Publicado el 08 de septiembre de 2011 – Edición en papel Nº 57
Imagine 840 campos de fútbol juntos. Pues esa es la superficie calcinada en la Sierra de Atamaría tras un incendio que se presume provocado. ¿Porqué? ¿Quiénes lo hicieron?. Hoy estas preguntas son de imposible respuesta. Lo único claro que ha quedado de esta tragedia medioambiental es la indignación y la tristeza que produce el recorrer la zona.
No cabe duda que el incendio en la Sierra de Atamaría ha sido el episodio más triste del verano. La imagen que desde las alturas urbanizadas del campo de golf se ofrecía la mañana del 19 de agosto resultaba imposible de creer. Es un espectáculo lamentable para el ojo humano apreciar como un vasto territorio protegido es pasto del fuego. El humo se perdía en el horizonte y a pesar de la claridad de la mañana y de las ya varias horas de combate contra el fuego aún podía divisarse grandes llamaradas que cada cierto tiempo volvían a ganar altura para devorar un nuevo grupo de pinos. Para entonces el incendio ya había cumplido cerca de 10 horas. Dos mil personas residentes en Portman ya habían sido desalojadas de sus viviendas. El peligro de lamentar daños materiales había bajado la guardia y el riesgo solo se cernía sobre los hombres que a pie de monte intentaban controlar el fuego. Lo hicieron, afortunadamente, sin percances que lamentar.
Al final del día el recuento material: sólo una vivienda quemada.
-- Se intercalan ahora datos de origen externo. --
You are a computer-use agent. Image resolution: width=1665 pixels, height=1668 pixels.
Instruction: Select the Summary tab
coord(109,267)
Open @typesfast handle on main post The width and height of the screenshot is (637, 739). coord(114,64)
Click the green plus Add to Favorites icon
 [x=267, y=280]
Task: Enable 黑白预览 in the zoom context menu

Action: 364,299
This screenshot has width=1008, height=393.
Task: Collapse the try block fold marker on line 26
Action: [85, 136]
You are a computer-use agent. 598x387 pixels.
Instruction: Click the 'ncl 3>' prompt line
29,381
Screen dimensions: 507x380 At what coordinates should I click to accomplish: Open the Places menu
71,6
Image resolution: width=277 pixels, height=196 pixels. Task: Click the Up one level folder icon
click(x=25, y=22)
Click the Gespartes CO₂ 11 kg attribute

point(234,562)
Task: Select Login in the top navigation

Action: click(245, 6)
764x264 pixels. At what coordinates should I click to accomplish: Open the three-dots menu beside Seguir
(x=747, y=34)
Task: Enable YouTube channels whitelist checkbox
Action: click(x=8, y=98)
Pero aún quedaba contabilizar la inmensa tragedia medioambiental que en tono gris, casi negro, rodeaba todo un espacio que pcas horas antes era todo verde. ¿Y ahora qué? es la pregunta que desde esa misma tarde ha quedado flotando en el ambiente.
¿Quién? y ¿cómo?
El hecho que haya soplado Levante durante varios días consecutivos no es determinante para asegurar que el causante del fuego esperó al momento adecuado. El viento también podría haber ayudado a propagar un incendio accidental. Lo determinante es el hallazgo de una tela arpillera envuelta en cientos de largas cerillas (las que algunos utilizan para encender barbacoas).El artefacto fue hallado totalmente calcinado a unos 800 metros de La Manga Club. Los restos han sido enviados a Madrid para un análisis minucioso. La Guardia Civil investiga, también, huellas de un vehículo sospechoso. Si se confirma intencionalidad, el (o los) causante(s) pueden enfrentarse a penas mínimas de diez años en prisión.
¿Porqué?
Rápidamente, mientras se quemaban los montes de Atamaría, la opinión pública desechaba la motivación urbanística como causa del incendio. Y es que ocurre que desde hace varios años que por Ley es imposible urbanizar terrenos afectados por incendios forestales intencionados. De hecho, es probable que el Ayuntamiento de Cartagena deba retroceder en los planes de recalificar Huerta Calesa, uno de los pocos parajes desprotegidos afectados por el fuego. El porqué sigue siendo entonces una incógnita. Greenpeace, en un estudio publicado hace cuatro años, presenta a la figura del pirómano como muy remota y de poca incidencia en la influencia de los más recientes incendios forestales de España.
¿Y ahora qué?
Y ahora lo que queda por hacer es solicitar dinero a los fondos Feder para iniciar un plan de reforestación. Plan, que a su vez, viene generando diversas especulaciones sobre el momento adecuado para ser iniciado. Algunos especialistas aseguran que es mejor dejar que la propia naturaleza de el primer empujón. Si bien el aspecto apocalíptico que hoy ofrece la zona amainará tras un relativo corto tiempo, el esplendor y la plena salud de esos montes no se recuperarán pasados, se calcula, unos diez años.